Re: What does "In file [heap]" mean?



As Christian mentioned, when sysprof reports "in file [heap]" that means that as far as sysprof could tell, we are executing instructions in malloced memory. This is unlikely to be the case unless you really are profiling an application with a jit compiler, so most likely you are seeing a bug in sysprof.


Søren

On Wed, Jun 14, 2017 at 10:26 AM, <aconway redhat com> wrote:
First: great job on sysprof. The only "just walk up and learn
something" profiler I've used on linux. Not as flexible as some but the
near-zero "getting started" time is worth a lot of flex.

Now a question:

I double click on my program of interest. Sorting by cumulative the
first and largest entry is "In file [heap]" followed by functions from
my program. I open "In file [heap]" and find more functions from my
program, many of the same functions mentioned at the top level - but
with different (larger mostly) percentages against them.
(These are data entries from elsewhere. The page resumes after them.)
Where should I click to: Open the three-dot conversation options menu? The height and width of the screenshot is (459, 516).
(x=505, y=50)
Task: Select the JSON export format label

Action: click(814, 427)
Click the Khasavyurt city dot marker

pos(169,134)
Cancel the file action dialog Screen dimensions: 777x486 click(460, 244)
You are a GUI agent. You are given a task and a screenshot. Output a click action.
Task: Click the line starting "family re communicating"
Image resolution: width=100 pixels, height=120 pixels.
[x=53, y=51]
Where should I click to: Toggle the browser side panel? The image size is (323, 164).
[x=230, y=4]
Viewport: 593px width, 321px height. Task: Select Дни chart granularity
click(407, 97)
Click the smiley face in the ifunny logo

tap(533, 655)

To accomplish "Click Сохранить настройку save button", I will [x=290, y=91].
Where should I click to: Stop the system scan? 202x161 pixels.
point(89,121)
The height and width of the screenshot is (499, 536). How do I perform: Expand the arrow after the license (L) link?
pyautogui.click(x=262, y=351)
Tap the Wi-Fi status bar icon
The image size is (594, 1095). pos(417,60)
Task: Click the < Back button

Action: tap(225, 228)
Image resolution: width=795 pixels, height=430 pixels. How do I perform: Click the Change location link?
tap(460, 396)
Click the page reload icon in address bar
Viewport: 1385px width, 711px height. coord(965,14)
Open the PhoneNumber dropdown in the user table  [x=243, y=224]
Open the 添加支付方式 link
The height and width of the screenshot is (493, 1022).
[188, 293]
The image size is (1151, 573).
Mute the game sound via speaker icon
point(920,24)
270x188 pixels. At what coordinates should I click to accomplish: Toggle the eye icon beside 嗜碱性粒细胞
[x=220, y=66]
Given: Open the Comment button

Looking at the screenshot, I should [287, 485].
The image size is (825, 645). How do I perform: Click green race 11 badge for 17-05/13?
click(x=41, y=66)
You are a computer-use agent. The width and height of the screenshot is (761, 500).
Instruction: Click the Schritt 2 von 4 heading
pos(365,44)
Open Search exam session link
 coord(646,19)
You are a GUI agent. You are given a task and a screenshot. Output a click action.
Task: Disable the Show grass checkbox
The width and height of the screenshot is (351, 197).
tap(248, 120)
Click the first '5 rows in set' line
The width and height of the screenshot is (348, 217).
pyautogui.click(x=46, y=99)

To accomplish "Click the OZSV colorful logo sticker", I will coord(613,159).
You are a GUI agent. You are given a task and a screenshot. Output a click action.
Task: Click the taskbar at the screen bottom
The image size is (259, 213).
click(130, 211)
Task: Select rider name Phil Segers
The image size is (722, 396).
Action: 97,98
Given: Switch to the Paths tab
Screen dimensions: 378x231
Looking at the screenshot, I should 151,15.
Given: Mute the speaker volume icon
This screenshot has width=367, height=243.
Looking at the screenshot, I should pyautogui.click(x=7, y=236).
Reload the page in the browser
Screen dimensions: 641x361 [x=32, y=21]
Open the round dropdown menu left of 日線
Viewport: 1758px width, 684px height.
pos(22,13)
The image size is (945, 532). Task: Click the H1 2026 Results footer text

What does this mean? Which are the actuall percentages of CPU used by
those functions within my program, or do I have to add them?

Sorry if this is in a FAQ, I couldn't find a FAQ or any form of
documentation. sysprof is remarkably self-explanatory (well done) but
there are some points that are puzzling on first contact. Id be happy
to contribute the beginning of a FAQ if there isn't one already.

Thanks
Alan.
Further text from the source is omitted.